Start of TEXT EXCERPT
Yale Club of Sacramento Newsletter March 2021
Yale Day of Service is On!... Probably
Our Yale Day of Service coordinators Sarah Citrin and Julia Lauper are hard at work organizing a Day of Service project perfectly suited for these times. You can do it at home, you are working with other Yalies, and it serves the public good! Stay tuned for more information!
If you want to help Sarah and Julia organize the event, please email them: sarahcitrin@gmail.com or julia.lauper@gmail.com. Otherwise, we will have signups once the project is confirmed.
Local Yalie's Art Featured on Yale Alumni Magazine Cover
Carmichael artist Steven M. Johnson '60, whose drawing is featured in our masthead, recently had one of his drawings on the cover of the Yale Alumni Magazine. From 1978-1995 Steven was a Sacramento Bee artist and had a weekly cartoon panel for six years, A Step Ahead. In 1995, Steven and his wife moved to Southern California where he was a futurist working for Honda . After moving back to Carmichael in late 2012, Steven has continued his side career as an inventor-cartoonist. You can see and order more of his drawings at his website patentdepending.com.
Yale Alumni Association Update by Bill Kahrl
Ever since Clarence asked me to serve as your YAA representative, I've been swept up in more quarterly presidential webinars, faculty panel discussions and alumni convocations than I ever expected. Here is a quick summary of some of the highlights of the year so far as well as a few of the issues on campus that don't get mentioned in the alumni magazine.
COVID. The pandemic has held center stage all year. Sophomores returned in January. Yale sports did not. 1778 students are currently on campus and since mid-February they have been allowed to leave their residential colleges. Everyone is tested twice a week and there have been no major outbreaks.
With movement and classroom access still limited, undergraduates are relying more on Teaching Fellows and Academic Strategies programs whereas grad students are taking writing classes online. Library access has been limited to digital resources.
Yale takes pride in the leadership that its faculty, medical and public health experts have provided at the federal, state and local levels to meet the crisis, including the development of an instant saliva test.
DOJ As expected the incoming Biden Administration dropped the Department of Justice's lawsuit alleging anti-Asian-American discrimination in Yale's admission practices -- the same claims raised in related litigation at Harvard. President Salovey hailed the decision as an affirmation of Yale's 40 years of compliance with federal guidelines and he made it clear Yale will go back to those same practices without inquiring into the substance of the concerns alleged by the Asian-American community.
End of TEXT EXCERPT
Start of DATASET
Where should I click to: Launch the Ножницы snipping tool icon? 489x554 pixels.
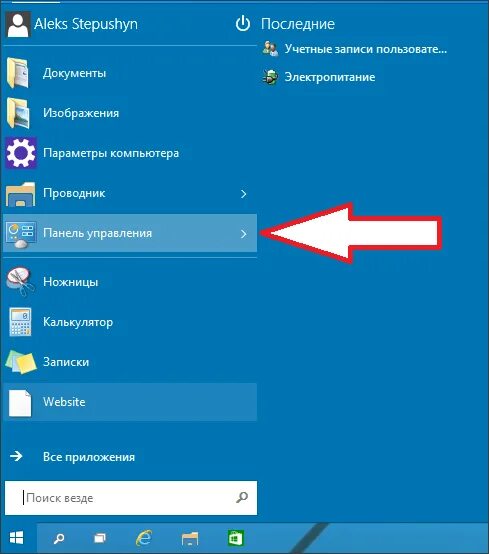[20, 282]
End of DATASET
Start of DATASET
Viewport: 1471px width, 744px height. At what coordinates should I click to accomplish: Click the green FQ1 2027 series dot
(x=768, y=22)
End of DATASET
- WORK INSTRUCTIONS:
a – Do the following statements agree with the Yale Club of Sacramento newsletter? Answer yes or no for each, quoting the deciding words of the newsletter exactly.
(i) Steven M. Johnson worked for Honda as a futurist in Southern California.
(ii) Yale sports returned in January.
(iii) Everyone on campus is tested once a week.
b – Carry the Yale Club of Sacramento newsletter forward from the point where it stops.
The records play no part in what comes next.

- EXPECTED OUTPUTS:
a –
(i) Yes: "In 1995, Steven and his wife moved to Southern California where he was a futurist working for Honda ."
(ii) No: "Sophomores returned in January. Yale sports did not."
(iii) No: "Everyone is tested twice a week and there have been no major outbreaks."

b –
Facilities and Faculty. It's not just the two new residential colleges. Construction is under way all over Yale. The new Schwarzman Center reconstruction and renewal of Commons is complete and will open soon. Likewise the Hall of Graduate Studies has been completely renovated to house the consolidation of a wide range of humanities programs. On Science Hill, Kline Tower is being gutted and remodeled to house data research and mathematics. New facilities for physics and engineering are being planned. And President Salovey is putting special emphasis on expanding Yale's expertise in the quantum sciences.
Despite the current hiring freeze, President Salovey has acknowledged that Yale has been hiring four or five new science faculty each year and will continue to do so. According to reports in the Yale Daily News, this relates to issues raised in a 2019 report from the Senate of the Faculty of Arts and Sciences. In this report on Research and Scholarly Excellence, FAS expressed concern that Yale was losing its competitive edge, that some departments no longer rank among the best and that the university has been losing faculty positions for promising young scholars at the same time that peer institutions are increasing these opportunities.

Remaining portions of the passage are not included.